Most applications now require storage and run at scale. In the past we could use tools like blktrace, blkparse and iowatcher to observe how application IO maps to the block devices which provide the storage. This works great on a single node but does not work when the application spans tens or hundreds of servers and disks.
iowatcher-ng connects the blktrace and blkparse approach of a single server to a Prometheus exporter mechanism. We can then use a prometheus server to scrape the target(s) and use Grafana to display interesting metrics in dashboards.
- Use blktrace to gather IO information on the target block device.

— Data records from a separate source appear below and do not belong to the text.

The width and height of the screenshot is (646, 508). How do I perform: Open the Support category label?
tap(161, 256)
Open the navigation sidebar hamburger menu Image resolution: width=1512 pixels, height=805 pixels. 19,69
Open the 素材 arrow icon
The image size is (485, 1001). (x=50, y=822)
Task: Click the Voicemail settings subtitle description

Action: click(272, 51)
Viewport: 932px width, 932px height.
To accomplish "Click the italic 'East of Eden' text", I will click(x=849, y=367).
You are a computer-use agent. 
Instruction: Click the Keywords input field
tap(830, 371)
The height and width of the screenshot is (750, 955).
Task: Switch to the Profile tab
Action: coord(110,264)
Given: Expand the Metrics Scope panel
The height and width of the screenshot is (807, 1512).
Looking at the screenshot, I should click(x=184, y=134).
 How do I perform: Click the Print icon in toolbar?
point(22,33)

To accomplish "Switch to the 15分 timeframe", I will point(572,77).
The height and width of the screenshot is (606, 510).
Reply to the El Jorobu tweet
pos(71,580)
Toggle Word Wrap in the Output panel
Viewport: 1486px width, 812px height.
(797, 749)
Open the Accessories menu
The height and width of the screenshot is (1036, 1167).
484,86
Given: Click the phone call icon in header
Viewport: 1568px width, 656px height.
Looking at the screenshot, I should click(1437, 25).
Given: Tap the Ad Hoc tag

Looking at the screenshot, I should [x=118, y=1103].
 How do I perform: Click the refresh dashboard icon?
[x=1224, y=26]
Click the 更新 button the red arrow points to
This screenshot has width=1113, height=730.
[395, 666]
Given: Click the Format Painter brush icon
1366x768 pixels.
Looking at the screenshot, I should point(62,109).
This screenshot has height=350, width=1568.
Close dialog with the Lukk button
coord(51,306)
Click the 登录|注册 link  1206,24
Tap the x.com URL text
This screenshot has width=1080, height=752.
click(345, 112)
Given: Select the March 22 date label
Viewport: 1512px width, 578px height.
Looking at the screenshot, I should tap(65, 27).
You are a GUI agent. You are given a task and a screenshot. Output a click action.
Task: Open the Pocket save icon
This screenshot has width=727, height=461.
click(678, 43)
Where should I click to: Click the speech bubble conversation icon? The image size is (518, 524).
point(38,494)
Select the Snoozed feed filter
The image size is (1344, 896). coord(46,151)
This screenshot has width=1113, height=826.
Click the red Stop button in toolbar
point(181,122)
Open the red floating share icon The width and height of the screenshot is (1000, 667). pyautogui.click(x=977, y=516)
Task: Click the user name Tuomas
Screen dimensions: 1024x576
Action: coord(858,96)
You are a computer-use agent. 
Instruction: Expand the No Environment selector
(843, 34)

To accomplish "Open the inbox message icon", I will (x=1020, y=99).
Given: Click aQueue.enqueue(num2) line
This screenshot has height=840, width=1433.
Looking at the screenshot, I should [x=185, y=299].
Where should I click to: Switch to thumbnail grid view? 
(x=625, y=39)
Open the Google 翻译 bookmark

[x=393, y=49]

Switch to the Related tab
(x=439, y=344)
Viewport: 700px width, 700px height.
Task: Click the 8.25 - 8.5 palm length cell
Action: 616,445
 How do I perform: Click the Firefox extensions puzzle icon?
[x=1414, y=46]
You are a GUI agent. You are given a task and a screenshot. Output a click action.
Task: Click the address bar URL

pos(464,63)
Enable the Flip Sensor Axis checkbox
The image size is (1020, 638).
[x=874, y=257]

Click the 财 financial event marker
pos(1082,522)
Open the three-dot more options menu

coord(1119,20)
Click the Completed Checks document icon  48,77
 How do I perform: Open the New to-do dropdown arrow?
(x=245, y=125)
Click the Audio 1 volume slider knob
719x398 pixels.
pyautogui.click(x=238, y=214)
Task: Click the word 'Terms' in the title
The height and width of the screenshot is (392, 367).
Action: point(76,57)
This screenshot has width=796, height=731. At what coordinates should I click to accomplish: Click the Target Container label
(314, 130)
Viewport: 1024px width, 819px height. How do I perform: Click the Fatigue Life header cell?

- Use blkparse to convert the binary output into human readable form and perform some basic filtering and formatting.
- Write iowatcher-ng-exporter in Python to take the output of blkparse and generate the exported statistics.
- Write a Grafana dashboard (in JSON) to display the metrics from iowatcher-ng-exporter in a nice form.
- A heatmap (one for reads and one for writes) that shows 100 bins across the block device and indicates which 100th have been accessed the most.
- A bargraph for a historgram of IO sizes as seen by blktrace. We would want seperate graphs for reads and writes.
- How do we export the interesting block IO metrics? I think we need to decide on which metrics to export and then work from there. Since we want to generate a heat-map I think we need the following.
- Divide the target disk(s) into 100 bins and do a running count of the number of write and read IO to each of those bins.
- Use the Prometheus [historgram library code][hist-ref] for this.
- Write the Promotheus exporter in Python or Go (because it has good support) and have it process data streaming in from blkparse. 1.. How do we determine which block devices to gather this data on?
- I think for the first version we just target a single NVMe SSD on the target(s). Then we can see how well that scales as we add more devices.